In the 1970s, tourists traveled to western Afghanistan to climb on the ruins of an ancient citadel, a fortress resembling a sandcastle that has stood overlooking the city of Herat for thousands of years.
The citadel was crumbling then, but today the newly restored structure, dating back to the days of Alexander the Great, is a hopeful sign of progress in a country beset by war.
Hundreds of Afghan craftsmen worked to restore the ruins’ past glory with help from the Aga Khan Trust for Culture and about $2.4 million from the U.S. and German governments.

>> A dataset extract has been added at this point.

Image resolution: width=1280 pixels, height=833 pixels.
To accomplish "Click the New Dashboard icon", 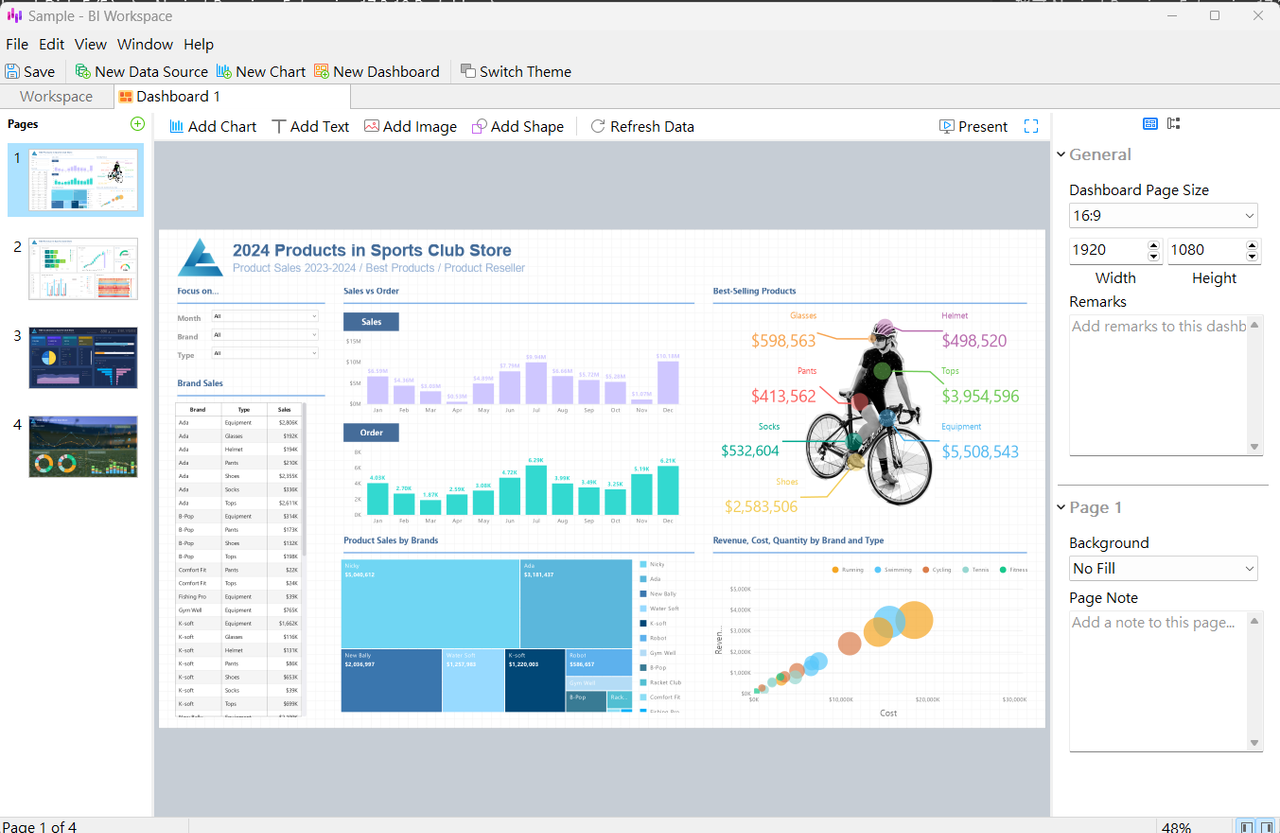I will [321, 71].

The U.S. ambassador to Afghanistan, Ryan Crocker, was among the tourists drawn to Herat decades ago, and on Sunday he celebrated the citadel’s restoration and the opening of a new museum of Afghan artifacts at the site. “Until 35 years ago, tourists from around the world came here to experience heritage, history and incomparable national landscapes,” Crocker said.
“We look forward to the day when Afghans and visitors from around the world will once again come here to learn about Afghanistan’s rich history and enjoy the great hospitality and beauty that this land and its people have to offer,” he said.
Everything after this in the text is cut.